Problem requirements
Could you give the entries again, exactly as written?

Dataset extract

+++++

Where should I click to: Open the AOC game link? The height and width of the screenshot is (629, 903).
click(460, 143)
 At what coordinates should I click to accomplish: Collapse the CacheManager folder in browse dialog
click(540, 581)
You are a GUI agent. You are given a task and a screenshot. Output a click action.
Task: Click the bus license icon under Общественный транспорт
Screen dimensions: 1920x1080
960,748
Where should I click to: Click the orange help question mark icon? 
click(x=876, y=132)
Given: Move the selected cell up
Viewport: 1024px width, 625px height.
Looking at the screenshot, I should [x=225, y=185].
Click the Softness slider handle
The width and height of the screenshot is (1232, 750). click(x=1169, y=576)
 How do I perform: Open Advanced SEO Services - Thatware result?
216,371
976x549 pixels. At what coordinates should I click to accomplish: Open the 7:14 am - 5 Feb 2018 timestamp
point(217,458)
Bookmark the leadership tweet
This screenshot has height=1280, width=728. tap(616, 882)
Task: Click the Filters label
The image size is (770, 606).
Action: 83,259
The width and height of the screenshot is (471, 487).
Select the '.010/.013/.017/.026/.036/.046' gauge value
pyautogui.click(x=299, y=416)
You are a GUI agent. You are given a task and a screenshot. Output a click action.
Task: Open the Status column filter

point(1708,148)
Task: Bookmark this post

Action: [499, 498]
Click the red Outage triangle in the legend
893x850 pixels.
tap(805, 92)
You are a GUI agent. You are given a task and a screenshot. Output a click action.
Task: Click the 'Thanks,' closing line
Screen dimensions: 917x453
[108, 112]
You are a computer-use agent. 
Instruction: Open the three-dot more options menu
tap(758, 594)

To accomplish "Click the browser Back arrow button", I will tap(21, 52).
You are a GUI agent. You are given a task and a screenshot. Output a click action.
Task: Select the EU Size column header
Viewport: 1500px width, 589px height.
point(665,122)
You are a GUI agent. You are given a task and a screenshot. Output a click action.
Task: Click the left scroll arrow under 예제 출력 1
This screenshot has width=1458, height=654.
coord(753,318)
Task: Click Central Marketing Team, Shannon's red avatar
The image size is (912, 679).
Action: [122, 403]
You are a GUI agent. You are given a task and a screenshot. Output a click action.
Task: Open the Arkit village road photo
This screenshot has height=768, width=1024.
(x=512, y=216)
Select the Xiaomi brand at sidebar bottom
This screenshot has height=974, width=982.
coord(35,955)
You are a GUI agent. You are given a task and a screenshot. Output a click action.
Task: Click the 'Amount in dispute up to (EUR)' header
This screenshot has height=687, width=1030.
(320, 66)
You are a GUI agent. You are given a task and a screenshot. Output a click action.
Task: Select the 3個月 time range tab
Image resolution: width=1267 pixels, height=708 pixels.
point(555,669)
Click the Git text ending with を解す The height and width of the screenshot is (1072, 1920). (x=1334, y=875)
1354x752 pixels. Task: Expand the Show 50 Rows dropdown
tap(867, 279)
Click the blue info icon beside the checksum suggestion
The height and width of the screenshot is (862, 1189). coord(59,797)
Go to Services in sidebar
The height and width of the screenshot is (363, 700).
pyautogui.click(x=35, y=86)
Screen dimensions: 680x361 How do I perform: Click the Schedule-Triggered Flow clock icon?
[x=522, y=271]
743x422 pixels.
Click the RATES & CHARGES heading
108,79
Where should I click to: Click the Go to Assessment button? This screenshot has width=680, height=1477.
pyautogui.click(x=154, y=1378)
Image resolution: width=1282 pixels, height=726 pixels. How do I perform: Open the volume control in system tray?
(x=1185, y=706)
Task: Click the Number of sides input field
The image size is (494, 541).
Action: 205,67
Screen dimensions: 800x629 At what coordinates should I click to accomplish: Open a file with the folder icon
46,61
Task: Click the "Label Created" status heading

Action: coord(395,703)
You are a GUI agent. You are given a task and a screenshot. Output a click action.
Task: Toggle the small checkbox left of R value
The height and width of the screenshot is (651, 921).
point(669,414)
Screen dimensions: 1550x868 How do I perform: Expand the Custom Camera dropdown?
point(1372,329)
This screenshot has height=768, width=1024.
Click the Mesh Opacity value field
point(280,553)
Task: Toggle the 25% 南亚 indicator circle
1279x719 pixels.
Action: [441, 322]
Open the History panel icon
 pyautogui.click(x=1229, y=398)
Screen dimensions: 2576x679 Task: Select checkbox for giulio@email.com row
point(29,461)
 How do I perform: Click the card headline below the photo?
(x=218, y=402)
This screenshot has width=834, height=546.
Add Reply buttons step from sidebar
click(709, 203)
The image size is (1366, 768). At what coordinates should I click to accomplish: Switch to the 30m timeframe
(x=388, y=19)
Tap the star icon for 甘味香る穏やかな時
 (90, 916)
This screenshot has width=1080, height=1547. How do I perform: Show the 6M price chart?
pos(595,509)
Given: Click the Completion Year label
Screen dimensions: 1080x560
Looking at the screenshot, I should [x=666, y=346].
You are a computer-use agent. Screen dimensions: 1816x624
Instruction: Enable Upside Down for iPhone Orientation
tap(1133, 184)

+++++

Answer section
Where should I click to: Open the AOC game link? The height and width of the screenshot is (629, 903).
click(460, 143)
 At what coordinates should I click to accomplish: Collapse the CacheManager folder in browse dialog
click(540, 581)
You are a GUI agent. You are given a task and a screenshot. Output a click action.
Task: Click the bus license icon under Общественный транспорт
Screen dimensions: 1920x1080
960,748
Where should I click to: Click the orange help question mark icon? 
click(x=876, y=132)
Given: Move the selected cell up
Viewport: 1024px width, 625px height.
Looking at the screenshot, I should [x=225, y=185].
Click the Softness slider handle
The width and height of the screenshot is (1232, 750). click(x=1169, y=576)
 How do I perform: Open Advanced SEO Services - Thatware result?
216,371
976x549 pixels. At what coordinates should I click to accomplish: Open the 7:14 am - 5 Feb 2018 timestamp
point(217,458)
Bookmark the leadership tweet
This screenshot has height=1280, width=728. tap(616, 882)
Task: Click the Filters label
The image size is (770, 606).
Action: 83,259
The width and height of the screenshot is (471, 487).
Select the '.010/.013/.017/.026/.036/.046' gauge value
pyautogui.click(x=299, y=416)
You are a GUI agent. You are given a task and a screenshot. Output a click action.
Task: Open the Status column filter

point(1708,148)
Task: Bookmark this post

Action: [499, 498]
Click the red Outage triangle in the legend
893x850 pixels.
tap(805, 92)
You are a GUI agent. You are given a task and a screenshot. Output a click action.
Task: Click the 'Thanks,' closing line
Screen dimensions: 917x453
[108, 112]
You are a computer-use agent. 
Instruction: Open the three-dot more options menu
tap(758, 594)

To accomplish "Click the browser Back arrow button", I will tap(21, 52).
You are a GUI agent. You are given a task and a screenshot. Output a click action.
Task: Select the EU Size column header
Viewport: 1500px width, 589px height.
point(665,122)
You are a GUI agent. You are given a task and a screenshot. Output a click action.
Task: Click the left scroll arrow under 예제 출력 1
This screenshot has width=1458, height=654.
coord(753,318)
Task: Click Central Marketing Team, Shannon's red avatar
The image size is (912, 679).
Action: [122, 403]
You are a GUI agent. You are given a task and a screenshot. Output a click action.
Task: Open the Arkit village road photo
This screenshot has height=768, width=1024.
(x=512, y=216)
Select the Xiaomi brand at sidebar bottom
This screenshot has height=974, width=982.
coord(35,955)
You are a GUI agent. You are given a task and a screenshot. Output a click action.
Task: Click the 'Amount in dispute up to (EUR)' header
This screenshot has height=687, width=1030.
(320, 66)
You are a GUI agent. You are given a task and a screenshot. Output a click action.
Task: Select the 3個月 time range tab
Image resolution: width=1267 pixels, height=708 pixels.
point(555,669)
Click the Git text ending with を解す The height and width of the screenshot is (1072, 1920). (x=1334, y=875)
1354x752 pixels. Task: Expand the Show 50 Rows dropdown
tap(867, 279)
Click the blue info icon beside the checksum suggestion
The height and width of the screenshot is (862, 1189). coord(59,797)
Go to Services in sidebar
The height and width of the screenshot is (363, 700).
pyautogui.click(x=35, y=86)
Screen dimensions: 680x361 How do I perform: Click the Schedule-Triggered Flow clock icon?
[x=522, y=271]
743x422 pixels.
Click the RATES & CHARGES heading
108,79
Where should I click to: Click the Go to Assessment button? This screenshot has width=680, height=1477.
pyautogui.click(x=154, y=1378)
Image resolution: width=1282 pixels, height=726 pixels. How do I perform: Open the volume control in system tray?
(x=1185, y=706)
Task: Click the Number of sides input field
The image size is (494, 541).
Action: 205,67
Screen dimensions: 800x629 At what coordinates should I click to accomplish: Open a file with the folder icon
46,61
Task: Click the "Label Created" status heading

Action: coord(395,703)
You are a GUI agent. You are given a task and a screenshot. Output a click action.
Task: Toggle the small checkbox left of R value
The height and width of the screenshot is (651, 921).
point(669,414)
Screen dimensions: 1550x868 How do I perform: Expand the Custom Camera dropdown?
point(1372,329)
This screenshot has height=768, width=1024.
Click the Mesh Opacity value field
point(280,553)
Task: Toggle the 25% 南亚 indicator circle
1279x719 pixels.
Action: [441, 322]
Open the History panel icon
 pyautogui.click(x=1229, y=398)
Screen dimensions: 2576x679 Task: Select checkbox for giulio@email.com row
point(29,461)
 How do I perform: Click the card headline below the photo?
(x=218, y=402)
This screenshot has width=834, height=546.
Add Reply buttons step from sidebar
click(709, 203)
The image size is (1366, 768). At what coordinates should I click to accomplish: Switch to the 30m timeframe
(x=388, y=19)
Tap the star icon for 甘味香る穏やかな時
 (90, 916)
This screenshot has width=1080, height=1547. How do I perform: Show the 6M price chart?
pos(595,509)
Given: Click the Completion Year label
Screen dimensions: 1080x560
Looking at the screenshot, I should [x=666, y=346].
You are a computer-use agent. Screen dimensions: 1816x624
Instruction: Enable Upside Down for iPhone Orientation
tap(1133, 184)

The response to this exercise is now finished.